*** Opening of Given data ***
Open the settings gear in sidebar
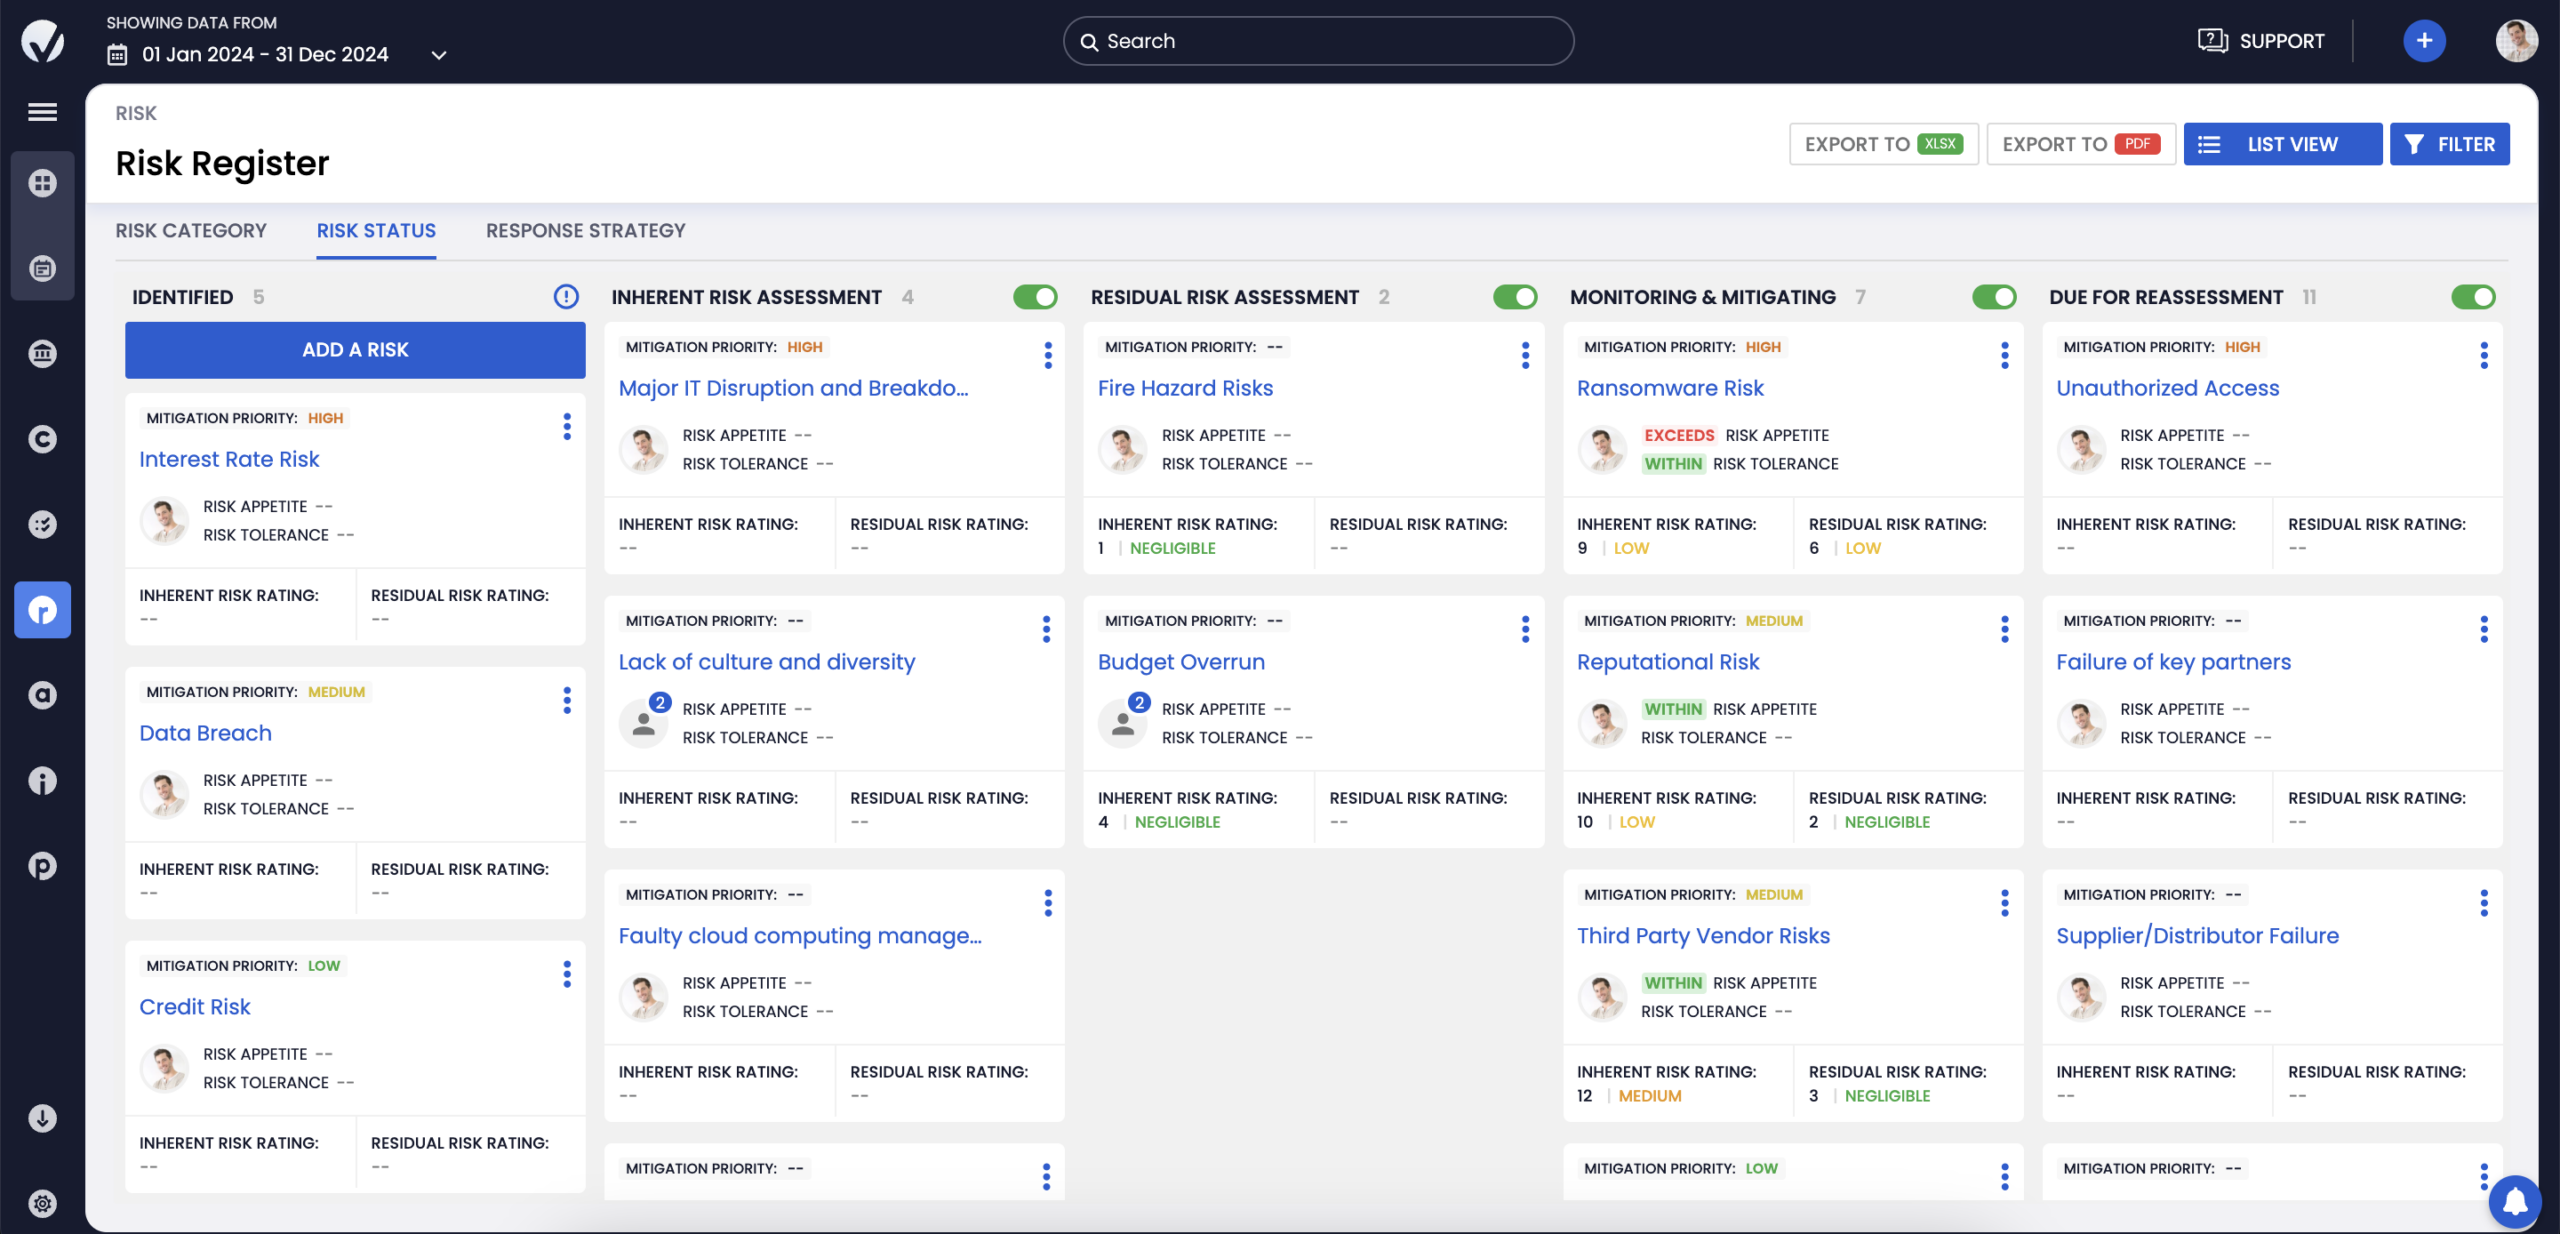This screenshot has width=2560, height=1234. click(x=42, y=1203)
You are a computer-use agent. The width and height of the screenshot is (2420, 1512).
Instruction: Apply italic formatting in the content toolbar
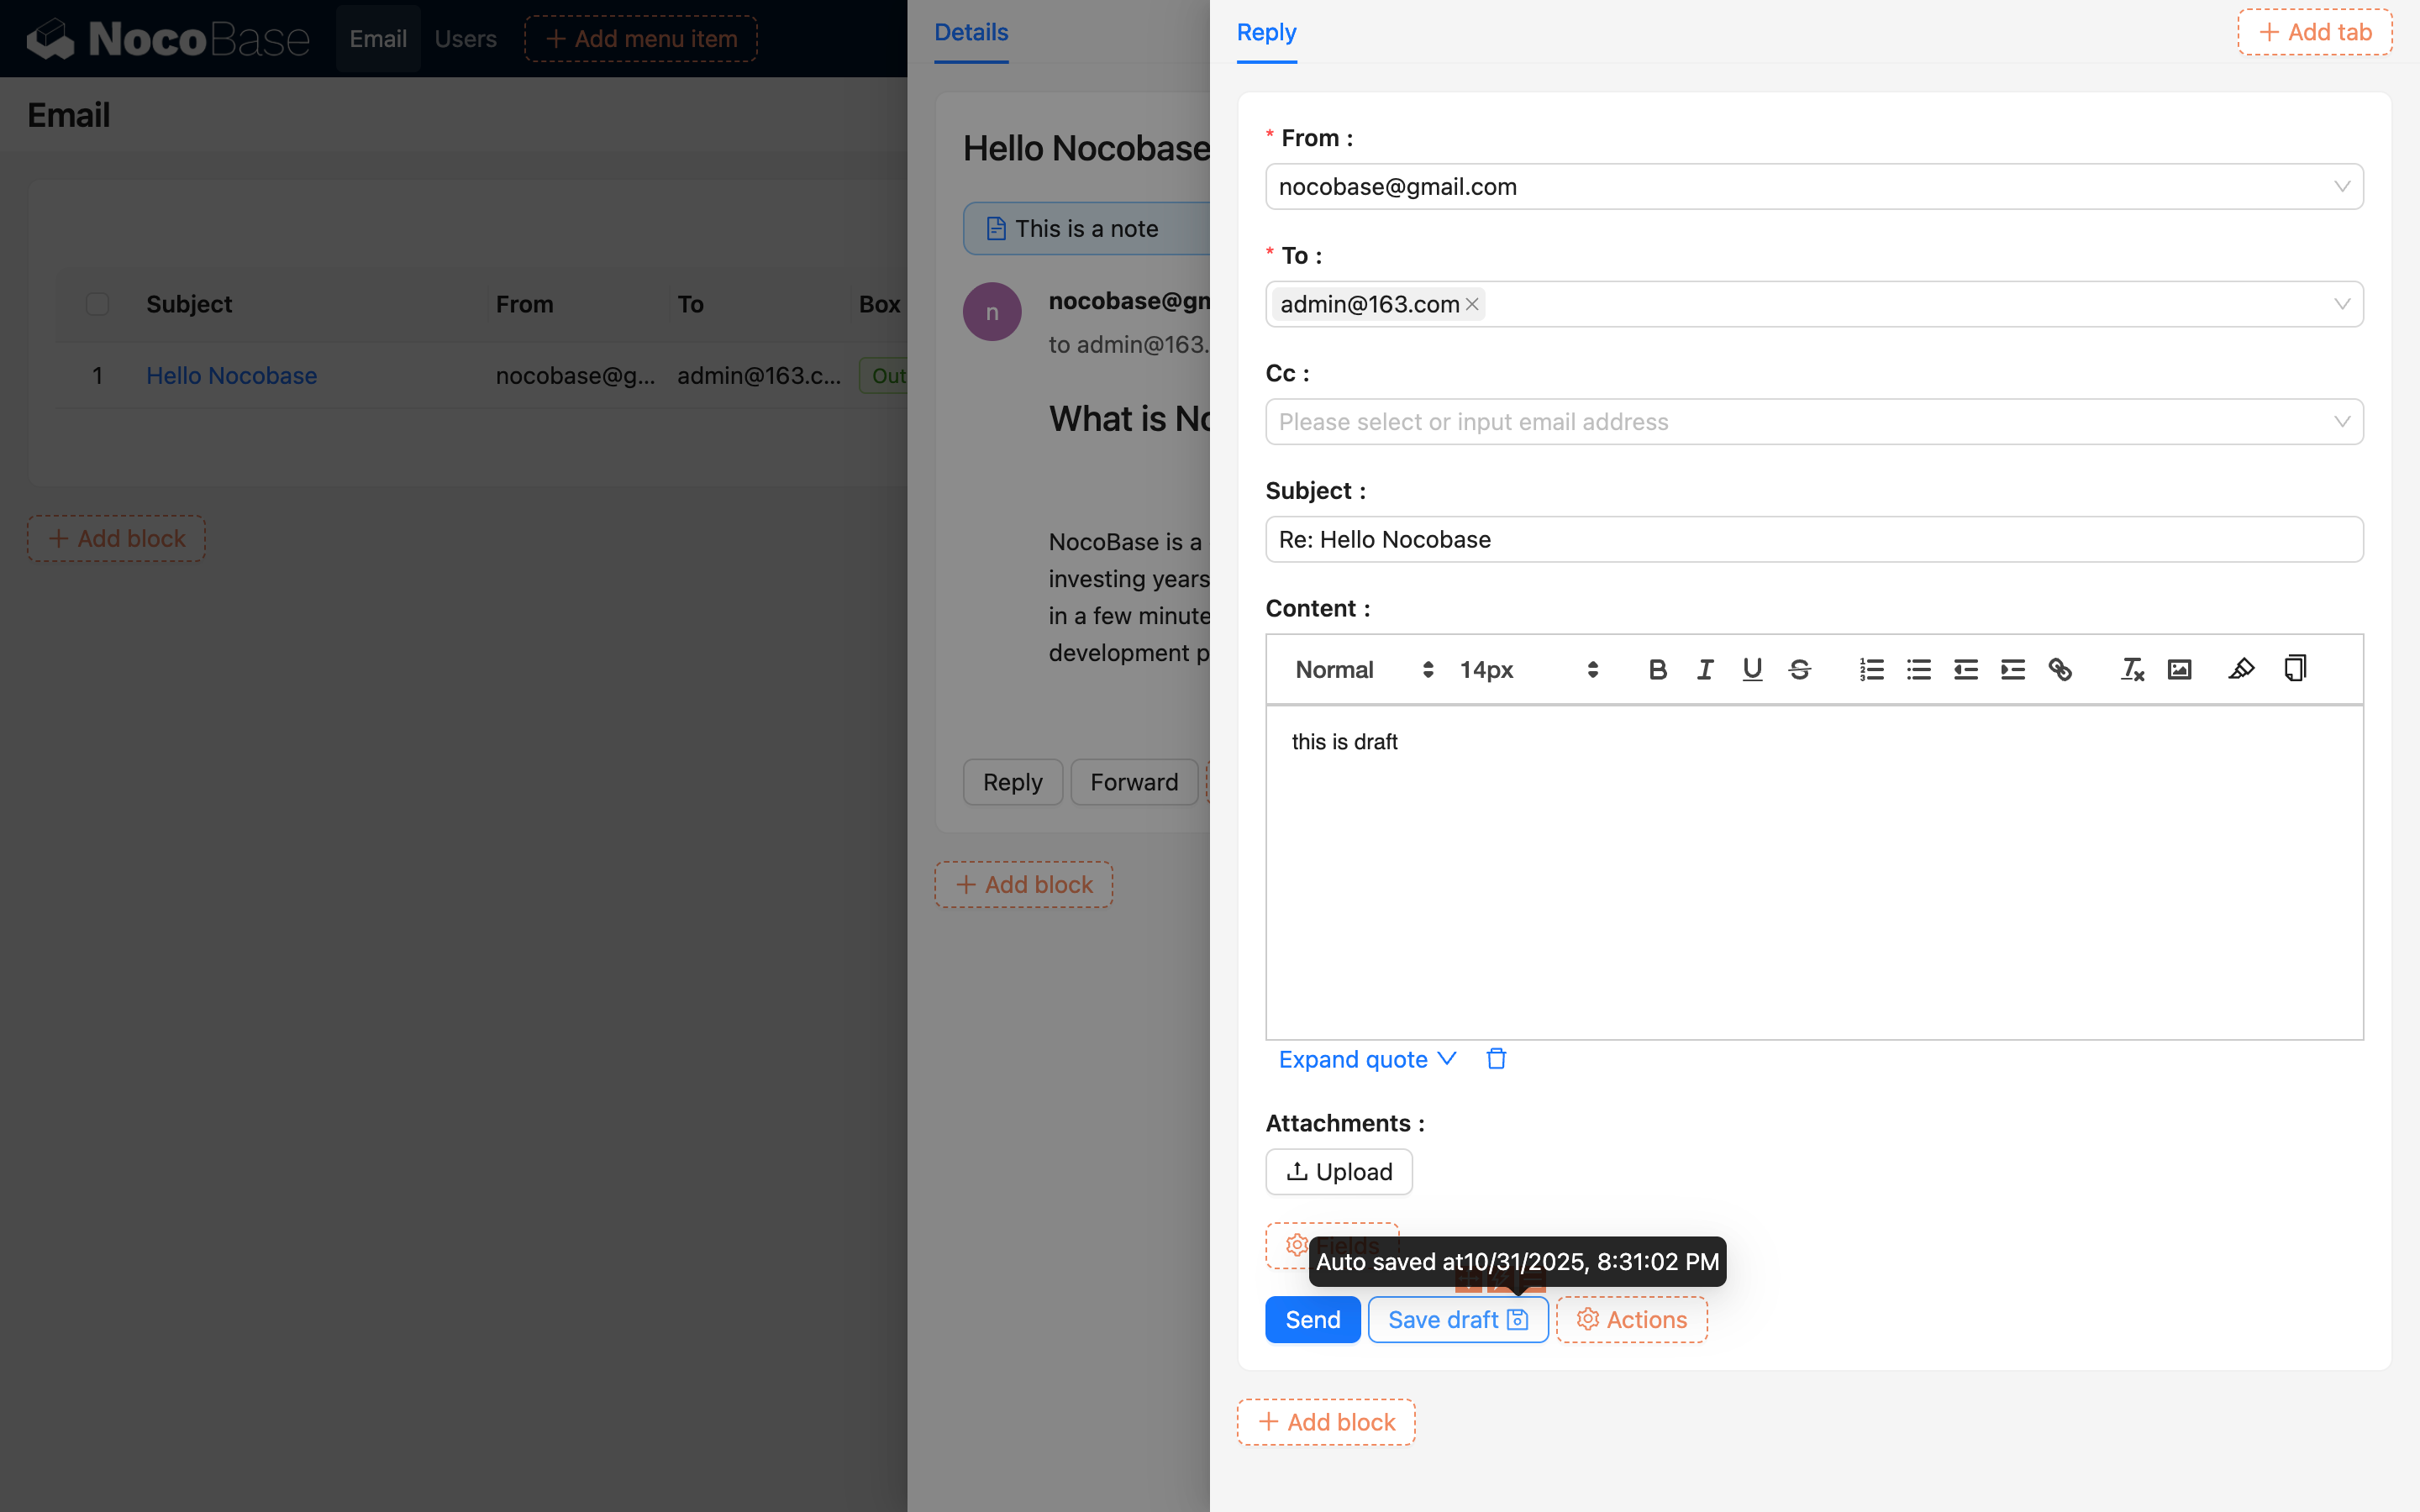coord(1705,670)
*** Close of Given data ***
What you need to do:
Where the line containing "Instruction: Apply italic" appears in the entries above, start there and set down every line exactly through the last one, inclusive; omit pictures.

The answer:
Instruction: Apply italic formatting in the content toolbar
coord(1705,670)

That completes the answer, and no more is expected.